**AIM OF THE TASK**
In the listing below, find the line containing "Click the Milli Savunma Bakanlığı emblem logo" and the line containing "The height and width of the screenshot is (504, 640).". Repeat exactly those two lines and every line between them, nothing more.

**EXERCISE DATA**
○ ○ ○ ○ ○

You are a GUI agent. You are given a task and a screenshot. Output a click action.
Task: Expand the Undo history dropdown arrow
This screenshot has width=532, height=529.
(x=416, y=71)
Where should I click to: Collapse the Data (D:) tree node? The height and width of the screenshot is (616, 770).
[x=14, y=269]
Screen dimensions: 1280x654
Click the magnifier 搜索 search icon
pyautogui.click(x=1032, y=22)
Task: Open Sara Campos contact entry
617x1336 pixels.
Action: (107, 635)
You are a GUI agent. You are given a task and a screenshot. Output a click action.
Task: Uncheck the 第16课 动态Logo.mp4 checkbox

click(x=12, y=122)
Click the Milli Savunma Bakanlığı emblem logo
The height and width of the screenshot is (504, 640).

○ ○ ○ ○ ○

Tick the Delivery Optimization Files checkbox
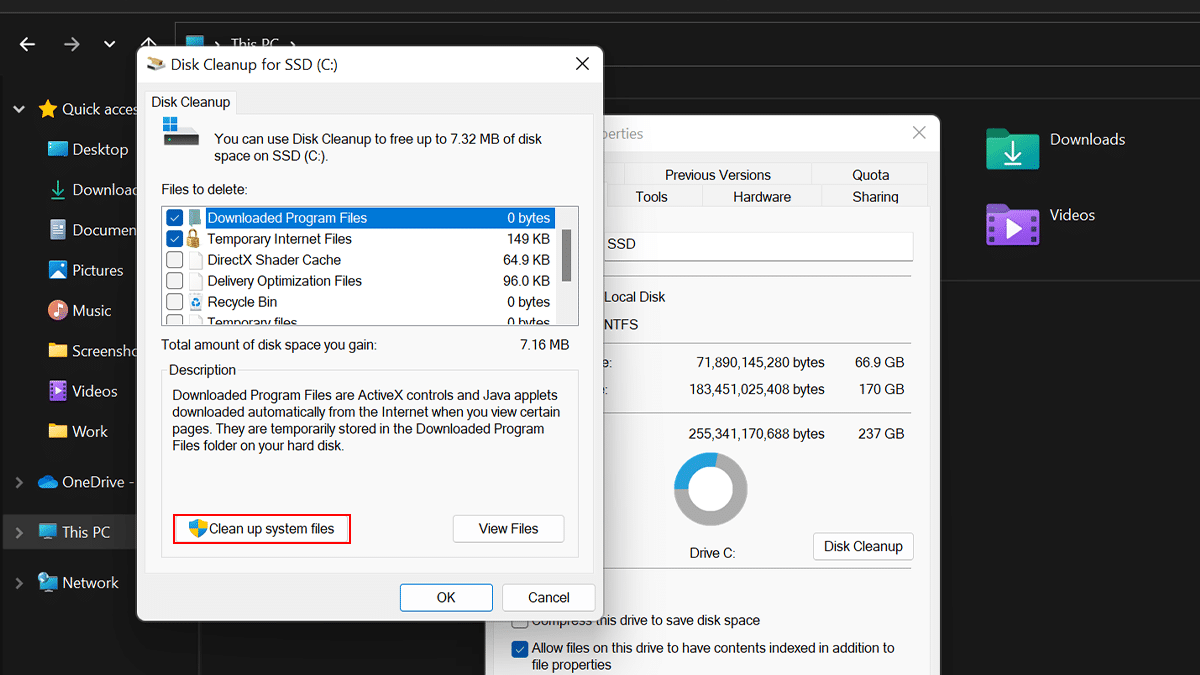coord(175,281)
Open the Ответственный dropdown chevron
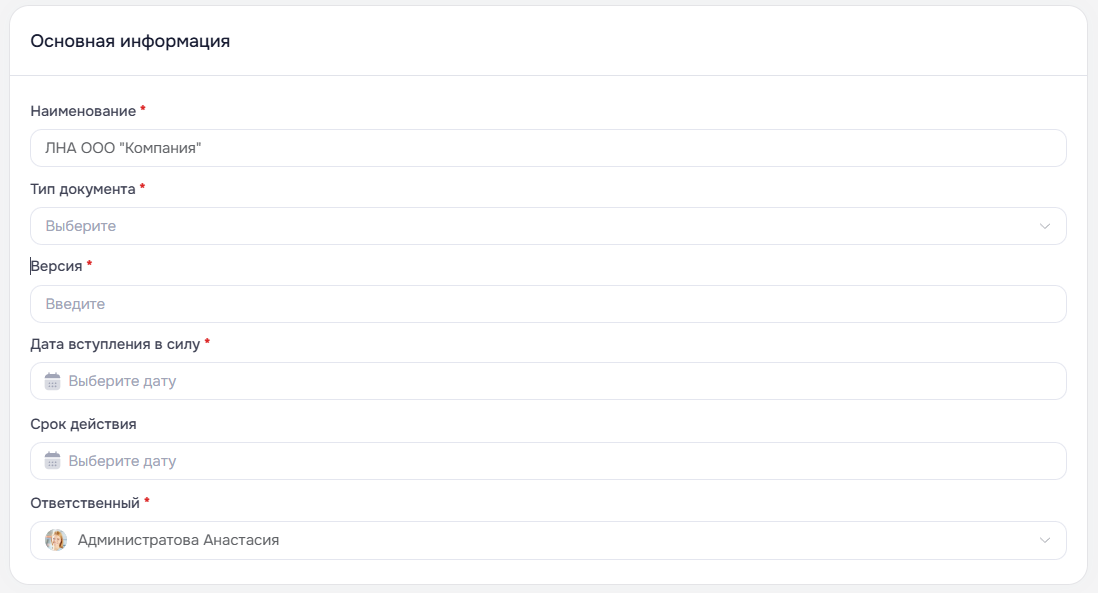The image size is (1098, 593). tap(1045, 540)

○ ○ ○ ○ ○

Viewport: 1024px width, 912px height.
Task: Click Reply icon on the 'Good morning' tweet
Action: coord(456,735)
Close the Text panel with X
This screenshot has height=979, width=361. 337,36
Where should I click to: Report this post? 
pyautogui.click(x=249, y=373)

○ ○ ○ ○ ○

**RESULT OF THIS EXERCISE**
Click the Milli Savunma Bakanlığı emblem logo
The height and width of the screenshot is (504, 640).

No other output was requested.